Quando
chega a hora das comemorações de Ano-Novo, não dá outra: tem sempre alguém
prontinho, com pedras na mão, pronto para espinafrar o momento de comemoração
coletiva, usando algum tipo de racionalização superficial como argumento. É o
chato "do contra", querendo tirar a importância do momento só para
azucrinar a festa alheia.
As
máximas da inconveniência pseudocientífica nesta linha são variadas: "Einstem
provou que o tempo não existe da forma como o percebemos"; "o
Ano-Novo é meramente uma construção cultural"; "primeiro de janeiro é
um dia como qualquer outro"; "não existe esta separação temporal
artificialmente imposta pelas sociedades humanas", etc.
Não
dê bola para frases feitas desse tipo: é pura chatice travestida de
racionalismo científico (no caso, uma visão muito ingênua sobre o que vem a ser
"ciência"). Ciência não é apenas números e constatação empírica de
fatos do mundo natural, mas também o conhecimento, estudo e reflexão sobre a
forma como nós, humanos, estamos no mundo e o interpretamos - seja por meio do
pensamento, da linguagem, dos costumes ou das emoções.
Sentimos
a passagem do tempo de uma determinada forma e construímos culturas e tradições
com base nas nossas percepções. Isso nada tem de "anti-científico".
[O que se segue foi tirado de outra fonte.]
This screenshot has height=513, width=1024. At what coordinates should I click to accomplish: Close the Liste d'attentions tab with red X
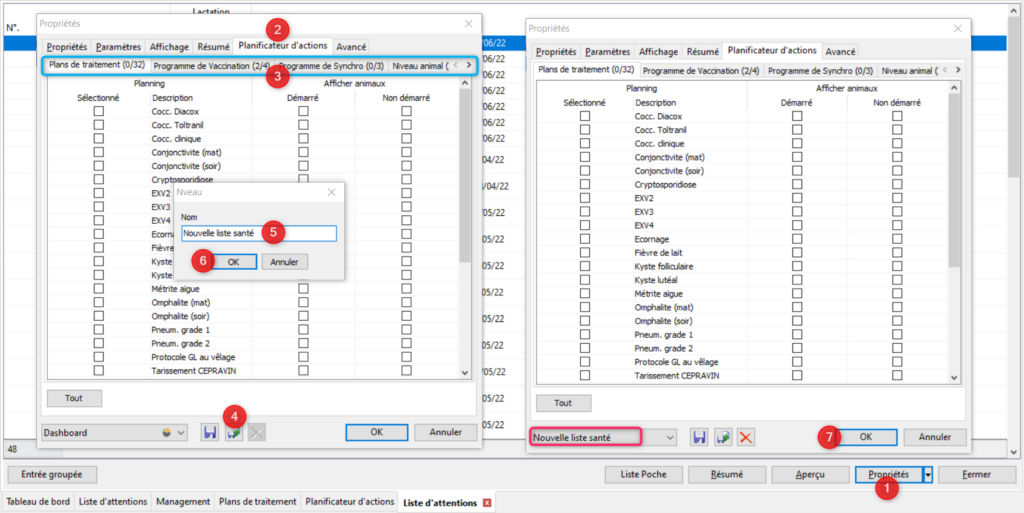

Por que damos sentido e valor para as nossas experiências de vida? Simplesmente
porque somos as únicas criaturas sobre a Terra capazes de fazê-lo. Nossas vidas
podem parecer breves instantes na comparação com os corpos celestes que orbitam
pelo cosmos por milhões de anos, mas nem as maiores estrelas e nem os mais
exóticos planetas são capazes de interpretar suas existências e de dar valor e
sentido para aquilo que experimentam. Modéstia à parte, é uma prerrogativa
exclusiva dos humanos. É nóis na fita, galerê!
Então,
caso alguém me perguntasse (ninguém perguntou), a minha mensagem de Ano-Novo
seria esta: para fins comemorativos, pouco importa o que o tempo "é"
do ponto de vista da física teórica, das modernas teorias matemáticas, etc.
Pensar o nosso ser-no-mundo desta forma é de uma canhestrice análoga ao que
descreve a famosa anedota literária de Douglas Adams, na qual um
supercomputador passava milênios procurando a
resposta para "a grande questão da vida, do universo e de todo o
resto", apenas para ao final comunicar a todos que a aguardada e preciosa
resposta era "42".
A
nossa forma de estar no mundo, vivenciá-lo e interpretá-lo pede por momentos de
encerramento e de renovação. Somos narrativas. Vivemos capítulos enquanto as
nossas vidas estão sendo escritas. Somos a história sendo feita a cada dia que
passa. E sabemos que somos imortais apenas por um período de tempo muito
limitado.
Tudo
isso representa um bocado de responsabilidade em nossos ombros e, por isso, um
momento de pausa, reflexão, confraternização e celebração é absolutamente
necessário.
Na
festa de Ano-Novo, não tenha dúvidas: cerque-se das pessoas que você gosta e
celebre com alegria este importante rito periódico de passagem. Ao contrário do
que frequentemente acontece com os personagens do George R. R. Martin, você
chegou vivo ao final de mais um capítulo. Você tem muito o que comemorar. E,
quando aquele chato aparecer na festa "denunciando" o caráter
"artificial" da ideia de Ano-Novo e a banalidade de nossas
comemorações, não pense duas vezes: jogue o infeliz na piscina. De roupa e
tudo, com o iPhone no bolso, para aprender a deixar de ser murrinha.